Farming Simulator 22: not farming

Nicholas’s current great interest is Farming Simulator 22, after he has seen a fair few videos on YouTube talking about the array of machinery you can drive around. He has been keen to get me involved in a multiplayer game, and after weeks of putting it off, here we are.

It took us 20 minutes to get a game set up, mainly because he’s installed all sorts of mods and DLC onto his Steam game, which aren’t available on the Xbox (or, in some cases, I hadn’t installed them), meaning our games were incompatible. We worked out what we needed to do in the end, and so I entered the farm with some trepidation over exactly which crops I’d be harvesting or sowing or watering or whatnot.

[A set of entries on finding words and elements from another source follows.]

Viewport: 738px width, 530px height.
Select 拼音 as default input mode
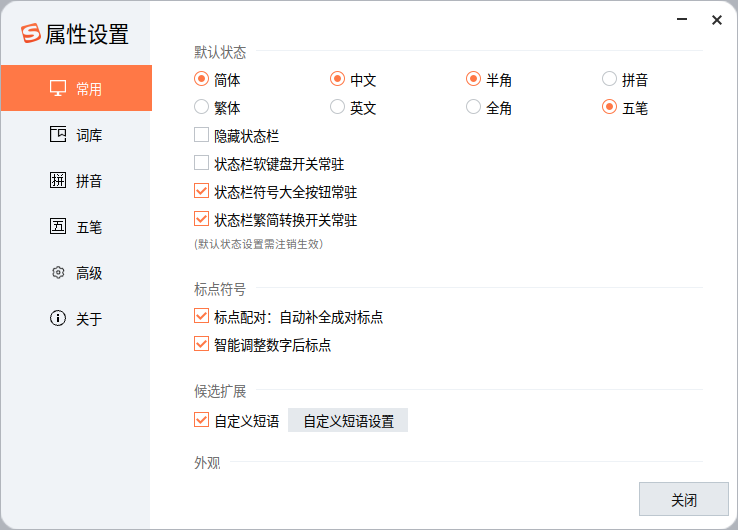point(610,79)
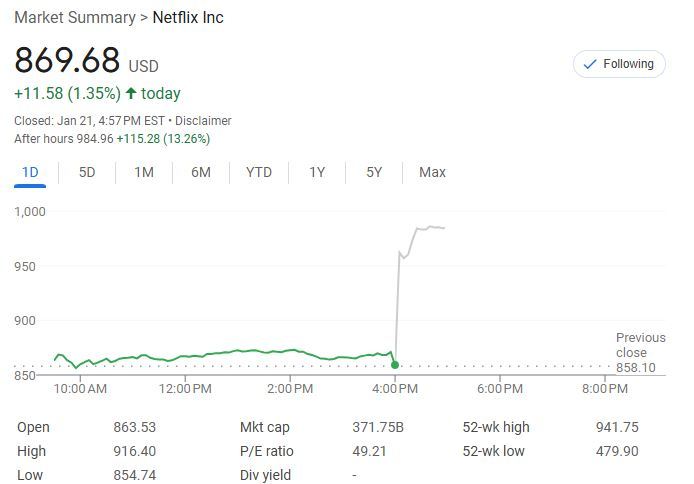Viewport: 694px width, 484px height.
Task: Click the 869.68 stock price
Action: [x=67, y=61]
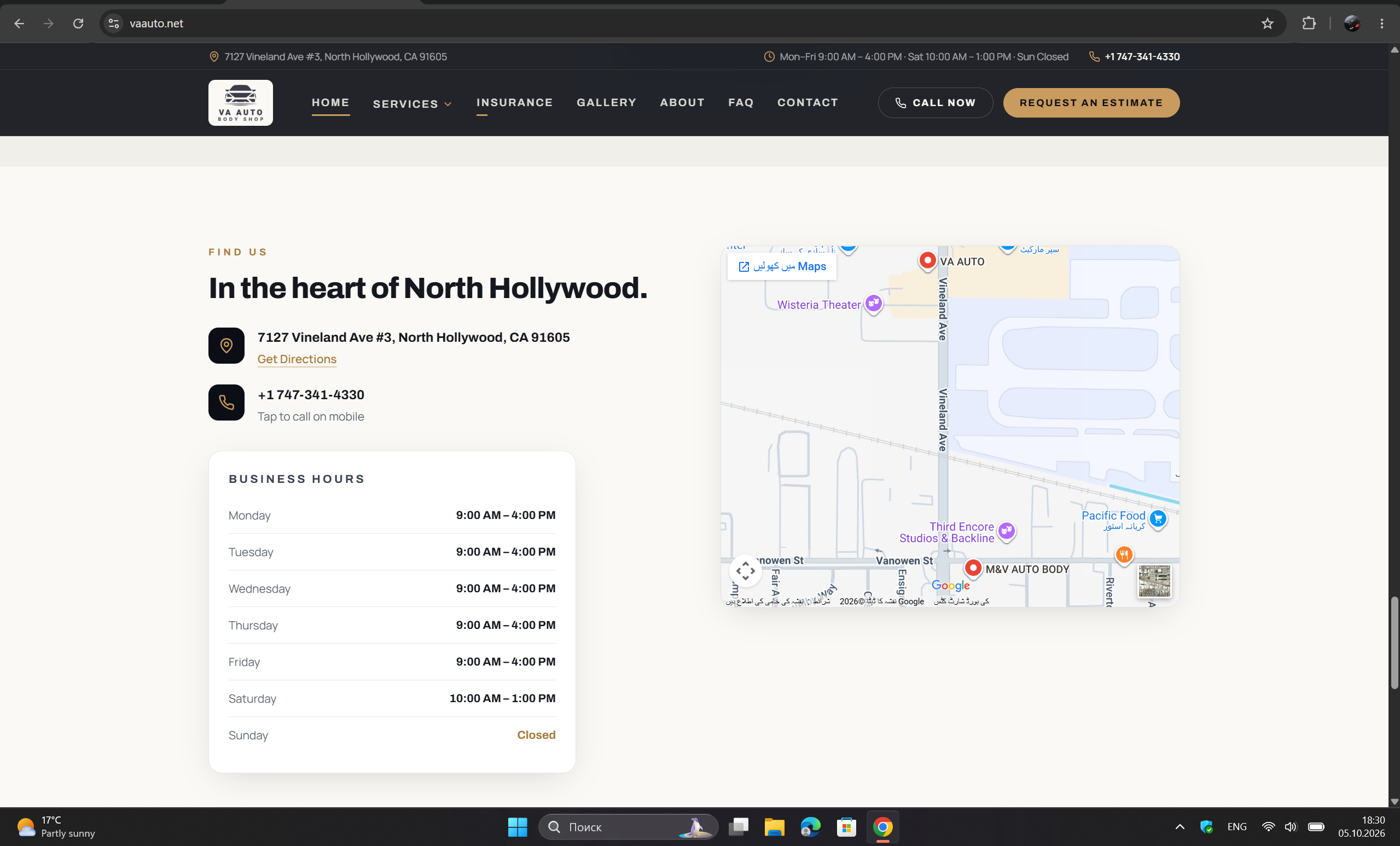The image size is (1400, 846).
Task: Follow the Get Directions link
Action: pyautogui.click(x=297, y=359)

I needn’t have worried. This wasn’t a simulation of farming, it was a simulation of driving around a town in big expensive machines, blocking roads, turning other vehicles over, and generally causing havoc. The farm we inherited had large fields of sunflowers and wheat, which were wrecked as two large tractors had a (slow) race through them. An irrigation machine with large arms was used to block roads. Combine harvesters pushed over quad bikes.

We parked a few vehicles on the train tracks, not expecting a train to come past. For some reason vehicles clip straight through your avatar, but interact directly with other vehicles. We found that there was a large beetroot-picking machine balanced on top of a house.

It’s all a bit silly. I asked Nicholas if we could actually try harvesting the sunflowers, and he tried to buy the right equipment and it still didn’t work. So he concreted over the field instead, so we had more space to park vehicles. As long as I don’t drive more of them into the river.